--- START OF Text ---

But For a True Hero…

In all the Harry Potter bashing that I have done, there is one other person who is worthy of being a hero. His name is Neville Longbottom.

As we all know, Neville Longbottom had come a long way from being a clumsy forgetful boy we first met in Harry Potter & the Sorcerer’s Stone and now with Harry Potter & the Deathly Hallows, we see him come into his own with killing Nagini (the Dark Lord’s snake) and becoming the true hero that Harry never really was.

In honor of that, we like to kick Neville up to the level of another hero…namely CHUCK NORRIS!!!

So here we go!

Neville Longbottom Jokes
  1. God said, “Let there be light!” and Neville Longbottom walked in.
  2. Neville Longbottom shaves with the sword of Gryffindor.
  3. Neville Longbottom is the reason the Leaky Cauldron got its name.
  4. Justin Timberlake claimed to be bringing sexy back. Neville Longbottom invented sexy.
  5. Neville Longbottom: better than Harry since 1980.

--- END OF Text ---
--- START OF Given entries ---

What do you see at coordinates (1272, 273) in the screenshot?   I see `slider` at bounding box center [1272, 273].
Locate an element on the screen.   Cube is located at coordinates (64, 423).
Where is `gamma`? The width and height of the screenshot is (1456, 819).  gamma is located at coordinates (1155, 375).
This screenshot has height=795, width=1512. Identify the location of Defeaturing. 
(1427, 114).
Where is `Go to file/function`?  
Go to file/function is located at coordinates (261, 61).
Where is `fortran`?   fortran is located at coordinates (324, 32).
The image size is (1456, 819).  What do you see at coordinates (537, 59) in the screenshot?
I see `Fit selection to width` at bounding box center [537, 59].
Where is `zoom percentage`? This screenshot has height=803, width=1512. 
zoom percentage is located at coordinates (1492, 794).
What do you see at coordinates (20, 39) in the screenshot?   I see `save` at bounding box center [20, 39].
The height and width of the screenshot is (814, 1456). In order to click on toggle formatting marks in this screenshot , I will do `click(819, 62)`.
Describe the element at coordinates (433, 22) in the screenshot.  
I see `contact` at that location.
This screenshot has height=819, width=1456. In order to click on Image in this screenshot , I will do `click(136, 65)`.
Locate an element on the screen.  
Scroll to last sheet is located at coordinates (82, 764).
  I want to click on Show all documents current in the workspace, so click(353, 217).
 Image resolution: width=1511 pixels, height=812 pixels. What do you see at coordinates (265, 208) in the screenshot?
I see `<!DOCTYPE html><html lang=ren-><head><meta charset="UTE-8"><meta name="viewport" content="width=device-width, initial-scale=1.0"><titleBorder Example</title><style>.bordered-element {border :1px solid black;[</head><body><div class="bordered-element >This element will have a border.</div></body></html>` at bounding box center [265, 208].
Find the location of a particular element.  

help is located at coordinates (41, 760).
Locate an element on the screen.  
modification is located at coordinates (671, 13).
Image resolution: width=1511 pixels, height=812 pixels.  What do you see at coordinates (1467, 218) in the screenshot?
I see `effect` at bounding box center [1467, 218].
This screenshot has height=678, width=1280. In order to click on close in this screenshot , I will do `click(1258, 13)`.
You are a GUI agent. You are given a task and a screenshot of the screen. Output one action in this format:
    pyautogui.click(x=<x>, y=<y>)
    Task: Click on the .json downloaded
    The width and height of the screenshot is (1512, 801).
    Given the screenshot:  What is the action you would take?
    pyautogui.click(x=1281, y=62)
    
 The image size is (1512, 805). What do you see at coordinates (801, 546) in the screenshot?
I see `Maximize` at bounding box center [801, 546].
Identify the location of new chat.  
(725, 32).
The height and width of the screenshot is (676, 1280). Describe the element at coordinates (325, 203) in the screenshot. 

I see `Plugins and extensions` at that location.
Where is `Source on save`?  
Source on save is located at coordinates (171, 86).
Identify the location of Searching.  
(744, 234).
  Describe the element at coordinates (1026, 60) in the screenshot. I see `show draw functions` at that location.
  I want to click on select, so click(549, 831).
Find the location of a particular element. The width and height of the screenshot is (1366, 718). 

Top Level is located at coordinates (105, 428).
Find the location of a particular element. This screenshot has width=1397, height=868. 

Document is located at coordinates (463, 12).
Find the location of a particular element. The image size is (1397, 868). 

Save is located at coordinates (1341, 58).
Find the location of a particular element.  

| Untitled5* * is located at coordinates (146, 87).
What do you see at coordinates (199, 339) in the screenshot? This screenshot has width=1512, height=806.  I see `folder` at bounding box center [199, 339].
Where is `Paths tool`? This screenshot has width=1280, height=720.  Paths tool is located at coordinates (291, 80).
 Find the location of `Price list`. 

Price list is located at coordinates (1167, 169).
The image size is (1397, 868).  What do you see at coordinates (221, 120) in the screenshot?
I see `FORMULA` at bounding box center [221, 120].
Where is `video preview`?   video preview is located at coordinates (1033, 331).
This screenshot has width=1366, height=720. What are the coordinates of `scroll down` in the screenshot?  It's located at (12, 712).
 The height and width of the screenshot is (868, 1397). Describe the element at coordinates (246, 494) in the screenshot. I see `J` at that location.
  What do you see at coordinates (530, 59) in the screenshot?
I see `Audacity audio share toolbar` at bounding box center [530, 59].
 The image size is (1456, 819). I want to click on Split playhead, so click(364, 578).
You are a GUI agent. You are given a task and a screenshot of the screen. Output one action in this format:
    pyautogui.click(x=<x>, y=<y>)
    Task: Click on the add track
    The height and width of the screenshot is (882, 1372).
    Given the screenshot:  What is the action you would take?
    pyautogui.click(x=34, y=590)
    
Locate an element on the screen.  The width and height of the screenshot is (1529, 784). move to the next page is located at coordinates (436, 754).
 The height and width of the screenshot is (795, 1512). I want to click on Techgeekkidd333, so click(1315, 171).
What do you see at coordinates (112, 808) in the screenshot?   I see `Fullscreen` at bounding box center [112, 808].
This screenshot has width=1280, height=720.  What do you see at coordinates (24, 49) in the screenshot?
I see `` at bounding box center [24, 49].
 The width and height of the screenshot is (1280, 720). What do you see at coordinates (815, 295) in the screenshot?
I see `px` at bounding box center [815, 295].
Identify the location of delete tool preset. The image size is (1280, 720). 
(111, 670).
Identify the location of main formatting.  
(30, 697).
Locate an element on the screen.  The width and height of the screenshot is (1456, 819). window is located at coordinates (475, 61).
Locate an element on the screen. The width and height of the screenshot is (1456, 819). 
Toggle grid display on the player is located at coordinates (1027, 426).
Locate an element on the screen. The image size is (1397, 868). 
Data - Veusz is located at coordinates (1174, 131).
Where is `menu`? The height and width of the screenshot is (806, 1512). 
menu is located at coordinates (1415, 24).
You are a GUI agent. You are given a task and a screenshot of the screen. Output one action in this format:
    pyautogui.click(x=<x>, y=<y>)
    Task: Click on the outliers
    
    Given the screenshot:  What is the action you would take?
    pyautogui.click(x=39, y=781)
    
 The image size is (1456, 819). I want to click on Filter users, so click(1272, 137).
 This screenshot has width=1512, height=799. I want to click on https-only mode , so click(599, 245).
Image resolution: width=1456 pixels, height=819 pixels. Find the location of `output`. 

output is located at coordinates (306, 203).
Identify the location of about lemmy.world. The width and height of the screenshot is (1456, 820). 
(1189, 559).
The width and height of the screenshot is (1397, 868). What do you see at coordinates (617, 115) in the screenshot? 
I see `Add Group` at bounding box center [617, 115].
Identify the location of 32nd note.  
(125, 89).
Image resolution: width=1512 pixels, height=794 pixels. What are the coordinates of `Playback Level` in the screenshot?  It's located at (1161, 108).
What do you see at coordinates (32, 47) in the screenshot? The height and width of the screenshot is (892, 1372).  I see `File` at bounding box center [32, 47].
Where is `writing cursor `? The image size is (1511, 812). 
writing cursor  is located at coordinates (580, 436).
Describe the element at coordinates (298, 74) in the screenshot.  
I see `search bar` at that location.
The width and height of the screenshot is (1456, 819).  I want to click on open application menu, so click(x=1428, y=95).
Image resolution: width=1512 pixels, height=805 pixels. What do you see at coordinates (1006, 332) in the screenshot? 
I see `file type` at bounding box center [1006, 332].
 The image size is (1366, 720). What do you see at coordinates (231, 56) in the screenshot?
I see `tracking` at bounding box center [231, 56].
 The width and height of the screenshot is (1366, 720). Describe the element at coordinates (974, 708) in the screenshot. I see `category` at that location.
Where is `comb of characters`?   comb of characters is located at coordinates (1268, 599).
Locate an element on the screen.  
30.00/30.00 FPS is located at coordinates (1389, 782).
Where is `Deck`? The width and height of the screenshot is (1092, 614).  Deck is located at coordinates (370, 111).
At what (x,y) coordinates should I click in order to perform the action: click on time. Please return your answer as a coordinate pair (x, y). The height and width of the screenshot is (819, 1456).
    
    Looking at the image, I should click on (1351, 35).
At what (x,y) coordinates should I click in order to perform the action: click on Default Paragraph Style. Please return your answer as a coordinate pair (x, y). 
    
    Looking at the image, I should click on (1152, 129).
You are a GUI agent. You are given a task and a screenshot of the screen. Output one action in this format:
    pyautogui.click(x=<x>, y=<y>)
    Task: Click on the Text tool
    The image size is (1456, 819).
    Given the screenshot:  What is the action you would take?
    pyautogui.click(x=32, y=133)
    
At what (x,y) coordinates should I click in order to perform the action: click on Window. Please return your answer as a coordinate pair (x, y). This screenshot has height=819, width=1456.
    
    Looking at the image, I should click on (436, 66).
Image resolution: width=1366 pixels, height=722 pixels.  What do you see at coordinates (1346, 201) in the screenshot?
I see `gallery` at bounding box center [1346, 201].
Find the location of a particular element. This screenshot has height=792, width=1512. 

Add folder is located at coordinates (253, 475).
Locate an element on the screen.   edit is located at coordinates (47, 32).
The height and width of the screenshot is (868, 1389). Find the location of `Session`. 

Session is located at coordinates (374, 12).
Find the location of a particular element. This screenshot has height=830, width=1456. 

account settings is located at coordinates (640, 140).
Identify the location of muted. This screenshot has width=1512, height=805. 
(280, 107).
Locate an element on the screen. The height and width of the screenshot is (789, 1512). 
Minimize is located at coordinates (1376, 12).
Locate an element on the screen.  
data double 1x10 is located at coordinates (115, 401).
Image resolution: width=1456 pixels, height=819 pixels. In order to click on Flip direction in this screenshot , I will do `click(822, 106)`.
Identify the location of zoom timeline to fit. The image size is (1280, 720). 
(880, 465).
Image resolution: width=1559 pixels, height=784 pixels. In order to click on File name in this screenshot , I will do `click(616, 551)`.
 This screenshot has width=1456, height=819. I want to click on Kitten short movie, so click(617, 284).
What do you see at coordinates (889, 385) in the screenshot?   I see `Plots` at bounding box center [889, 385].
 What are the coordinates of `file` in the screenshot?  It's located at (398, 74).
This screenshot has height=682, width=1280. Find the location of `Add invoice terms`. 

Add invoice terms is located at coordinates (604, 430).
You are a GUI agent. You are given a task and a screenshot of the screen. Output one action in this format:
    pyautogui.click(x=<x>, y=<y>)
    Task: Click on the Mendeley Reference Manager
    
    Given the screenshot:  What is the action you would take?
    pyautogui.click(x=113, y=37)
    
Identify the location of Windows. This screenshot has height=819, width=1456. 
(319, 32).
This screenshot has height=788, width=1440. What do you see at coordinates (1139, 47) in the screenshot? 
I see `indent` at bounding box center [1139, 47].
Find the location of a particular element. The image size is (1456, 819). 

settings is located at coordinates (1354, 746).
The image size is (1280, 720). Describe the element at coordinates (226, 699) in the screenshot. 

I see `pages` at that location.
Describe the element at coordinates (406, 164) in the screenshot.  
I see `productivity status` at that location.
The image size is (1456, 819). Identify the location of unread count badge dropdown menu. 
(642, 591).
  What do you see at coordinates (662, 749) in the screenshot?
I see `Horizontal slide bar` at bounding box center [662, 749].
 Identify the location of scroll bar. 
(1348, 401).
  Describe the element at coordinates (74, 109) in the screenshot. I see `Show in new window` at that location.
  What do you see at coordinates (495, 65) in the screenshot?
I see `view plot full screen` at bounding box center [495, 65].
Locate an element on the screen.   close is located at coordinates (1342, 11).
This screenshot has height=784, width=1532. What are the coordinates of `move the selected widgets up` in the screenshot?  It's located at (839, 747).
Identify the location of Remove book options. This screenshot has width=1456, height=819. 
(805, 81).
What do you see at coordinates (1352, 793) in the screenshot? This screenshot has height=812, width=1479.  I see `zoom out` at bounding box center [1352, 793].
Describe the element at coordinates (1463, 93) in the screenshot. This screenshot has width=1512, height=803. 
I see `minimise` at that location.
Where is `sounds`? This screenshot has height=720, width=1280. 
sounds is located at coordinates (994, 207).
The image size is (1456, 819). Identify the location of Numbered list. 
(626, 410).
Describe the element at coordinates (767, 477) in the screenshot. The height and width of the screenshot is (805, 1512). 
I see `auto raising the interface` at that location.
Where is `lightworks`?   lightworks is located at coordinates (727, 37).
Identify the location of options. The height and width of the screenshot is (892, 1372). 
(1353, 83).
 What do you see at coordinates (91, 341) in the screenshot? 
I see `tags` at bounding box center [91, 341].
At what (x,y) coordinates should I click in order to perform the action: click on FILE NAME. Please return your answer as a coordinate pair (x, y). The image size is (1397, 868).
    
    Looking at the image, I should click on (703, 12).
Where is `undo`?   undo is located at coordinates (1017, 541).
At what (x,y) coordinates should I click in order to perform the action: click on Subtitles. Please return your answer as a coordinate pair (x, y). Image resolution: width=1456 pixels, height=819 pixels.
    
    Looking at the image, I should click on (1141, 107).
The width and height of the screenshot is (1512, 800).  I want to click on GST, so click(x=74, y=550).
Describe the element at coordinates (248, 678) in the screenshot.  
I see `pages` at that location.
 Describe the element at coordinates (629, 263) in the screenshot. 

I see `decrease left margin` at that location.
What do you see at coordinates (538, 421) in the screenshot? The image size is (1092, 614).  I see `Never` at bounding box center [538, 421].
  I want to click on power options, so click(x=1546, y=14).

--- END OF Given entries ---

*Task list*.
a – Output the entries from their first line through the line containing "center [537, 59]." as a Markdown table, leaving out blank lines. Use the columns Row and Line, with Row numbering each line in order.
b – Write what comes next in the Neville Longbottom jokes text, picking up right after its last line.

*In response*.
a –
| Row | Line |
|---|---|
| 1 | What do you see at coordinates (1272, 273) in the screenshot?   I see `slider` at bounding box center [1272, 273]. |
| 2 | Locate an element on the screen.   Cube is located at coordinates (64, 423). |
| 3 | Where is `gamma`? The width and height of the screenshot is (1456, 819).  gamma is located at coordinates (1155, 375). |
| 4 | This screenshot has height=795, width=1512. Identify the location of Defeaturing.  |
| 5 | (1427, 114). |
| 6 | Where is `Go to file/function`?   |
| 7 | Go to file/function is located at coordinates (261, 61). |
| 8 | Where is `fortran`?   fortran is located at coordinates (324, 32). |
| 9 | The image size is (1456, 819).  What do you see at coordinates (537, 59) in the screenshot? |
| 10 | I see `Fit selection to width` at bounding box center [537, 59]. |

b –
  6. Neville Longbottom doesn’t bowl strikes; he hits 1 pin and the other 9 freak out and die.
  7. Jacob Black thinks he’s the hottest guy on earth; Neville Longbottom is even hotter than him.
  8. Rosa Parks refused to get out of her seat because she was saving it for Neville Longbottom.
  9. Neville Longbottom can slam revolving doors.
  10. Why did Stephenie Meyer end “Breaking Dawn” the way she did? Well, if she had put Neville Longbottom in the book, the Volturi would have all died upon seeing him.
  11. Neville Longbottom can touch MC Hammer.
  12. Some people say that Neville Longbottom is a coward. Those “some people” are now dead.
  13. Forget team Edward and Team Jacob; I’m on Team Neville!
  14. Team Neville: because going from coward to badass is cool!
  15. I love Neville Longbottom, because he’s better than Harry Potter.
  16. I love Neville Longbottom, because Harry Potter is an idiot.
  17. I love Neville Longbottom, because killing a snake and earning a fan club is far better than Harry Potter faking his own death and marrying a redhaired stalker fangirl.
  18. Everybody loves Raymond. Everyone except for Neville Longbottom.
  19. Mr. T pities the fool. Neville Longbottom rips the fool’s head off.
  20. Nobody doesn’t like Sara Lee. Except Neville Longbottom.
  21. Neville Longbottom planted the Whomping Willow.
  22. Harry Potter backed down when fighting the Dark Lord. Neville Longbottom charged forward and killed Nagini. Who’s the hero now?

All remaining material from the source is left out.